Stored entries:
-------------------------
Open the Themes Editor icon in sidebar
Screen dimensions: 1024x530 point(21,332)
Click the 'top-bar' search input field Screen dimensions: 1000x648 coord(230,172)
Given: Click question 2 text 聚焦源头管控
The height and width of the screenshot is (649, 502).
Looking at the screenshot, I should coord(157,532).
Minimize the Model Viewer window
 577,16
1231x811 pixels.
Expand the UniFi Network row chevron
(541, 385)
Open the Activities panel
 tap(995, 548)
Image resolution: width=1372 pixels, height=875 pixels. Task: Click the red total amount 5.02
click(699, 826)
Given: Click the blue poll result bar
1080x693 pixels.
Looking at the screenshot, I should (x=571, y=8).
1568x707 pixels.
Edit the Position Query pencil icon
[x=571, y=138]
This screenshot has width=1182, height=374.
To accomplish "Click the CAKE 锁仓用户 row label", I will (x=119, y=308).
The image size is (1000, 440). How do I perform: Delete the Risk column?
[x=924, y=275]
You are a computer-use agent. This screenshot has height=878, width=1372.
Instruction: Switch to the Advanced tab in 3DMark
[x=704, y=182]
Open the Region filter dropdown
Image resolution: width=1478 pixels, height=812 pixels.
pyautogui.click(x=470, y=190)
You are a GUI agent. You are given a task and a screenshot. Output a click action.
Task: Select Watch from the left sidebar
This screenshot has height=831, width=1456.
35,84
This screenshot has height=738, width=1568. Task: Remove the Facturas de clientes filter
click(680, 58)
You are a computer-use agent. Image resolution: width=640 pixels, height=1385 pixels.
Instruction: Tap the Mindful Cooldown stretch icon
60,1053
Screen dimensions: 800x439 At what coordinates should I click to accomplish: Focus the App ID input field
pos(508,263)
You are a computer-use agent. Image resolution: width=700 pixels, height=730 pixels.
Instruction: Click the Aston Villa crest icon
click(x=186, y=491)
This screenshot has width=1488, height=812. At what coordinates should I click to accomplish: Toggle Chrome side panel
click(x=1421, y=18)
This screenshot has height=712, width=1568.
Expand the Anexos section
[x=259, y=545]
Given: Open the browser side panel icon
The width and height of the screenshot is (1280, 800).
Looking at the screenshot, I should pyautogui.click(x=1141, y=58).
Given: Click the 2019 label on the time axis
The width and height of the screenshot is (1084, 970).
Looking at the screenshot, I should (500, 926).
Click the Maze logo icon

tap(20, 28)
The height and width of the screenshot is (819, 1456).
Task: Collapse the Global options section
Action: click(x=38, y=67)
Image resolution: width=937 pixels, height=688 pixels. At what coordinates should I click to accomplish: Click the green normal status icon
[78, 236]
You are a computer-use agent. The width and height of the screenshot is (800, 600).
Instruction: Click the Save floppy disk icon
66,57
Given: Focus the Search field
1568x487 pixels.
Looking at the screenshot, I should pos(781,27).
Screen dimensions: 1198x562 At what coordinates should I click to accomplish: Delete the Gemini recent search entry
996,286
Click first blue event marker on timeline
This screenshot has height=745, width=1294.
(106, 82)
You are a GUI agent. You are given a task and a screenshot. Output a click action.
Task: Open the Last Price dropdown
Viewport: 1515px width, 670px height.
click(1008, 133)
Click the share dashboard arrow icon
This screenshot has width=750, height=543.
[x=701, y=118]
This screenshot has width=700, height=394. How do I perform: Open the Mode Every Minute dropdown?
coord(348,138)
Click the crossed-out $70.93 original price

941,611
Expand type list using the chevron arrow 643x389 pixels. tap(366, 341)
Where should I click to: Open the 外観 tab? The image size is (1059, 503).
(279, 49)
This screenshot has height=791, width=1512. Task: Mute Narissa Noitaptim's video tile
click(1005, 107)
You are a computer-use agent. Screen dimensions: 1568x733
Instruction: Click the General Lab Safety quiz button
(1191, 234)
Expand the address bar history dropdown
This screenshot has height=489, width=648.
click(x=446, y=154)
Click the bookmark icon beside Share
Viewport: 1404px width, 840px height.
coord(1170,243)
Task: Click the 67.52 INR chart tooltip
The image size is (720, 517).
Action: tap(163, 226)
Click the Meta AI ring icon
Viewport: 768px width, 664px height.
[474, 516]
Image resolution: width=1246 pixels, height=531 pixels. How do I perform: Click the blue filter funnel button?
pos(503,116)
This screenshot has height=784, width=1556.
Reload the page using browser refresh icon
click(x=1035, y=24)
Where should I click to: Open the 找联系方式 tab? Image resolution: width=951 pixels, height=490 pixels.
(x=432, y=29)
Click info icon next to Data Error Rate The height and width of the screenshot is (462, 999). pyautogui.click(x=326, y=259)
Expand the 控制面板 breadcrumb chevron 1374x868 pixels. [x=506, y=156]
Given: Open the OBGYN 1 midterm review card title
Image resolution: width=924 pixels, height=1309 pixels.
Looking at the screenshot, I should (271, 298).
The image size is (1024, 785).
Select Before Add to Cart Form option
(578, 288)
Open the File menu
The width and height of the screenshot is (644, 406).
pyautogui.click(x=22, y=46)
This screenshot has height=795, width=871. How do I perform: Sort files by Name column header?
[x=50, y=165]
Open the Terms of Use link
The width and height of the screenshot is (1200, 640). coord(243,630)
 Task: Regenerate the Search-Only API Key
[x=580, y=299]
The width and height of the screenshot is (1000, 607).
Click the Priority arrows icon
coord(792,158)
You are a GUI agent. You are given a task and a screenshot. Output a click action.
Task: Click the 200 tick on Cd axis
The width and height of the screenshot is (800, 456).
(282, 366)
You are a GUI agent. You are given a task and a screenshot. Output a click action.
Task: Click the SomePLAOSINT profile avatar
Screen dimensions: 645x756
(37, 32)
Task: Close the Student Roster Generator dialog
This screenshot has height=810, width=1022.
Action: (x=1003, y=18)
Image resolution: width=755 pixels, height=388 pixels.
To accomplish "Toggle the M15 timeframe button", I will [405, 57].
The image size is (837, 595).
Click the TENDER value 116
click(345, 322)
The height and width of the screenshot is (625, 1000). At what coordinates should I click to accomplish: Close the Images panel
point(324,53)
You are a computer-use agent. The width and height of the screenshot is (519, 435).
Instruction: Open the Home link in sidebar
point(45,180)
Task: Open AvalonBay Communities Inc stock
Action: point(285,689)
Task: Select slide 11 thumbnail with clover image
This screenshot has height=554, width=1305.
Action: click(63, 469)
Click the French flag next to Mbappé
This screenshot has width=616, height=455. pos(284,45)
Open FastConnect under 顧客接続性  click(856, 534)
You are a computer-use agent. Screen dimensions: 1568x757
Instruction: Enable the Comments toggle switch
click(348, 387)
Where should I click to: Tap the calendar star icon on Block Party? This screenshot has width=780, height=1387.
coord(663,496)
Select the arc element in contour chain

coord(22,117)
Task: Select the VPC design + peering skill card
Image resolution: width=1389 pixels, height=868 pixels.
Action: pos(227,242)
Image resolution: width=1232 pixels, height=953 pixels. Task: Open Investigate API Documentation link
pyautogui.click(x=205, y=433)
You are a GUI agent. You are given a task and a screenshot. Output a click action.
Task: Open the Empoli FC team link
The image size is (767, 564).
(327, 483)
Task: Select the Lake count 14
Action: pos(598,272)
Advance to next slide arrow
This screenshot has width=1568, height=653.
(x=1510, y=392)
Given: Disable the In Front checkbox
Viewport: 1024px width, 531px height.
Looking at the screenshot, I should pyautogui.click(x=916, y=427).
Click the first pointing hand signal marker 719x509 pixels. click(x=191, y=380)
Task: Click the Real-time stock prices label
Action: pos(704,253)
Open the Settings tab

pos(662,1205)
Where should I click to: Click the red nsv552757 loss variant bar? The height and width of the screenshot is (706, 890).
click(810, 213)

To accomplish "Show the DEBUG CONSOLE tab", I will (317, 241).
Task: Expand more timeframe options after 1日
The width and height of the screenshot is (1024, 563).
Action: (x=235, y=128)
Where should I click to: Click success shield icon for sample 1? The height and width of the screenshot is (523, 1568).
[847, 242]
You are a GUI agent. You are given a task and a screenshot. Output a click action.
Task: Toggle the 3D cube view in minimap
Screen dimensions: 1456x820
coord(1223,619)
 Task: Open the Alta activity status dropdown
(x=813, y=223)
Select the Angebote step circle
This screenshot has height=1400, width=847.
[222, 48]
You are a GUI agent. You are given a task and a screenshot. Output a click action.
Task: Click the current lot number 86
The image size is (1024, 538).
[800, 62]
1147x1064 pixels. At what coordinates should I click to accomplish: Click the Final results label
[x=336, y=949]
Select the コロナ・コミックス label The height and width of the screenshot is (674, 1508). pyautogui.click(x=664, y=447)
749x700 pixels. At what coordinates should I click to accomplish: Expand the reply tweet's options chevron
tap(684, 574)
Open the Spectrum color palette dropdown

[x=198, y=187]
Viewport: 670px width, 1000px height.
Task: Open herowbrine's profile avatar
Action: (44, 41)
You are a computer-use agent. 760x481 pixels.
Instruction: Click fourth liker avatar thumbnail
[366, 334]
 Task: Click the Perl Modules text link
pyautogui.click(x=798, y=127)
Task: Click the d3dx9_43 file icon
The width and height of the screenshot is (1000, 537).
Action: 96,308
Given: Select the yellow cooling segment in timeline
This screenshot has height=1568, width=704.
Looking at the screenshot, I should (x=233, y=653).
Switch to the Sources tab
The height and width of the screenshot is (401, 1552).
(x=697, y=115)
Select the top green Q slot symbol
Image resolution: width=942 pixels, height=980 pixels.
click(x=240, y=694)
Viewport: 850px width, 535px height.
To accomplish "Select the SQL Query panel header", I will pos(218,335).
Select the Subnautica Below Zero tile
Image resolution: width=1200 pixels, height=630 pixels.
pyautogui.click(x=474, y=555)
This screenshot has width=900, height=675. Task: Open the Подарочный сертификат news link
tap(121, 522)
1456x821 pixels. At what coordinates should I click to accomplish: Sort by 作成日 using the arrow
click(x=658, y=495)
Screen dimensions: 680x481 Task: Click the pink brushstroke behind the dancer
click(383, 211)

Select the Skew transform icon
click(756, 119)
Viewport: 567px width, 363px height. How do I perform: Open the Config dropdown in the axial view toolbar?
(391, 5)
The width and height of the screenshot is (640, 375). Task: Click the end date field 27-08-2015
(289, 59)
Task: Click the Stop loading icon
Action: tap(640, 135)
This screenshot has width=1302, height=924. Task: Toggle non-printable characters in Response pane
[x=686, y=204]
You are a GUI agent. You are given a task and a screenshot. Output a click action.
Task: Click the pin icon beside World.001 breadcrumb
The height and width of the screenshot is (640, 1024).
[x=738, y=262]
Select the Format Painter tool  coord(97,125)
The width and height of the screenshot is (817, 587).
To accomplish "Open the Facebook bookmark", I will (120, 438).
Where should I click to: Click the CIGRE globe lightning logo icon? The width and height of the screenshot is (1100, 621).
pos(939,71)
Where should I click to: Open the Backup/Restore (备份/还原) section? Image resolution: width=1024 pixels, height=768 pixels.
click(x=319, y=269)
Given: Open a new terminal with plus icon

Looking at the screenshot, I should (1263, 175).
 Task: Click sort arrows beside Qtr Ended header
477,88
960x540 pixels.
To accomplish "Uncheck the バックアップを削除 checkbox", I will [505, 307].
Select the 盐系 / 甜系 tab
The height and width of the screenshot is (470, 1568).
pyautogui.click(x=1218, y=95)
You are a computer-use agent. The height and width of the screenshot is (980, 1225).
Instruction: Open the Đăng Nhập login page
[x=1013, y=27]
-------------------------
--- EXERCISE REQUIREMENTS ---
Taking the entries above, print exactly the lines starting at the line with "Given: Click question 2 text 聚焦源头管控" and ending at the line with "Given: Open the browser side panel icon", both included.

--- TASK OUTPUT ---
Given: Click question 2 text 聚焦源头管控
The height and width of the screenshot is (649, 502).
Looking at the screenshot, I should coord(157,532).
Minimize the Model Viewer window
 577,16
1231x811 pixels.
Expand the UniFi Network row chevron
(541, 385)
Open the Activities panel
 tap(995, 548)
Image resolution: width=1372 pixels, height=875 pixels. Task: Click the red total amount 5.02
click(699, 826)
Given: Click the blue poll result bar
1080x693 pixels.
Looking at the screenshot, I should (x=571, y=8).
1568x707 pixels.
Edit the Position Query pencil icon
[x=571, y=138]
This screenshot has width=1182, height=374.
To accomplish "Click the CAKE 锁仓用户 row label", I will (x=119, y=308).
The image size is (1000, 440). How do I perform: Delete the Risk column?
[x=924, y=275]
You are a computer-use agent. This screenshot has height=878, width=1372.
Instruction: Switch to the Advanced tab in 3DMark
[x=704, y=182]
Open the Region filter dropdown
Image resolution: width=1478 pixels, height=812 pixels.
pyautogui.click(x=470, y=190)
You are a GUI agent. You are given a task and a screenshot. Output a click action.
Task: Select Watch from the left sidebar
This screenshot has height=831, width=1456.
35,84
This screenshot has height=738, width=1568. Task: Remove the Facturas de clientes filter
click(680, 58)
You are a computer-use agent. Image resolution: width=640 pixels, height=1385 pixels.
Instruction: Tap the Mindful Cooldown stretch icon
60,1053
Screen dimensions: 800x439 At what coordinates should I click to accomplish: Focus the App ID input field
pos(508,263)
You are a computer-use agent. Image resolution: width=700 pixels, height=730 pixels.
Instruction: Click the Aston Villa crest icon
click(x=186, y=491)
This screenshot has width=1488, height=812. At what coordinates should I click to accomplish: Toggle Chrome side panel
click(x=1421, y=18)
This screenshot has height=712, width=1568.
Expand the Anexos section
[x=259, y=545]
Given: Open the browser side panel icon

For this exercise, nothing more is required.